An identical copy of all the records is what the answer must contain.

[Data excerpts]
+ + + + +
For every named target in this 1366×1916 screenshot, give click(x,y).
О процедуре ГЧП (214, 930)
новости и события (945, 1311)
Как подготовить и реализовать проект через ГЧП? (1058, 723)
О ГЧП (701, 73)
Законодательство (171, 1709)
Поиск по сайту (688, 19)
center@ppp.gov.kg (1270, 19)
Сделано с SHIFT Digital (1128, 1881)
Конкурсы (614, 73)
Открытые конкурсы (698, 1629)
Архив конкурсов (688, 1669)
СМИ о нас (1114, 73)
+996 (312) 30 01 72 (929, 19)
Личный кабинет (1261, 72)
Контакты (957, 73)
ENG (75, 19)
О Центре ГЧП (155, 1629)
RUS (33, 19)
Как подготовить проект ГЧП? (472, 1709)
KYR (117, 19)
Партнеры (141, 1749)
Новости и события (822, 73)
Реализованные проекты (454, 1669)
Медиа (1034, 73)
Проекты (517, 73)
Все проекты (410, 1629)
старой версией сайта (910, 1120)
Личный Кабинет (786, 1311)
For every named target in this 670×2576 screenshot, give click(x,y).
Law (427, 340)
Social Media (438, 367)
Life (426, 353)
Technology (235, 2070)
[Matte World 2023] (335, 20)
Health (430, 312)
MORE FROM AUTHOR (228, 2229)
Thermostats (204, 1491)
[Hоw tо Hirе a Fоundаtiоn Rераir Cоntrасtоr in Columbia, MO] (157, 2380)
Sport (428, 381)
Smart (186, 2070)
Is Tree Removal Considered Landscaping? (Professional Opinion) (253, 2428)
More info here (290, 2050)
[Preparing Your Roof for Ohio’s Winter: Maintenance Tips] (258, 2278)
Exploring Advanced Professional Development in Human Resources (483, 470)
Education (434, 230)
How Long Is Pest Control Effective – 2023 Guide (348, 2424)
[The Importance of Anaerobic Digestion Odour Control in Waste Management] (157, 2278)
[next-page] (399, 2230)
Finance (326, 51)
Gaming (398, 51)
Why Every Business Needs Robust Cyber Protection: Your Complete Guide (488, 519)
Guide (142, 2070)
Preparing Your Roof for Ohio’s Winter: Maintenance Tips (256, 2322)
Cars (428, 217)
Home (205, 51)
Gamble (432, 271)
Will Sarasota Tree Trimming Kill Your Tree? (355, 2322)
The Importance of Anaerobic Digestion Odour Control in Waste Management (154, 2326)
+ + + + +
Written response
For every named target in this 1366×1916 screenshot, give click(x,y).
О процедуре ГЧП (214, 930)
новости и события (945, 1311)
Как подготовить и реализовать проект через ГЧП? (1058, 723)
О ГЧП (701, 73)
Законодательство (171, 1709)
Поиск по сайту (688, 19)
center@ppp.gov.kg (1270, 19)
Сделано с SHIFT Digital (1128, 1881)
Конкурсы (614, 73)
Открытые конкурсы (698, 1629)
Архив конкурсов (688, 1669)
СМИ о нас (1114, 73)
+996 (312) 30 01 72 (929, 19)
Личный кабинет (1261, 72)
Контакты (957, 73)
ENG (75, 19)
О Центре ГЧП (155, 1629)
RUS (33, 19)
Как подготовить проект ГЧП? (472, 1709)
KYR (117, 19)
Партнеры (141, 1749)
Новости и события (822, 73)
Реализованные проекты (454, 1669)
Медиа (1034, 73)
Проекты (517, 73)
Все проекты (410, 1629)
старой версией сайта (910, 1120)
Личный Кабинет (786, 1311)
For every named target in this 670×2576 screenshot, give click(x,y).
Law (427, 340)
Social Media (438, 367)
Life (426, 353)
Technology (235, 2070)
[Matte World 2023] (335, 20)
Health (430, 312)
MORE FROM AUTHOR (228, 2229)
Thermostats (204, 1491)
[Hоw tо Hirе a Fоundаtiоn Rераir Cоntrасtоr in Columbia, MO] (157, 2380)
Sport (428, 381)
Smart (186, 2070)
Is Tree Removal Considered Landscaping? (Professional Opinion) (253, 2428)
More info here (290, 2050)
[Preparing Your Roof for Ohio’s Winter: Maintenance Tips] (258, 2278)
Exploring Advanced Professional Development in Human Resources (483, 470)
Education (434, 230)
How Long Is Pest Control Effective – 2023 Guide (348, 2424)
[The Importance of Anaerobic Digestion Odour Control in Waste Management] (157, 2278)
[next-page] (399, 2230)
Finance (326, 51)
Gaming (398, 51)
Why Every Business Needs Robust Cyber Protection: Your Complete Guide (488, 519)
Guide (142, 2070)
Preparing Your Roof for Ohio’s Winter: Maintenance Tips (256, 2322)
Cars (428, 217)
Home (205, 51)
Gamble (432, 271)
Will Sarasota Tree Trimming Kill Your Tree? (355, 2322)
The Importance of Anaerobic Digestion Odour Control in Waste Management (154, 2326)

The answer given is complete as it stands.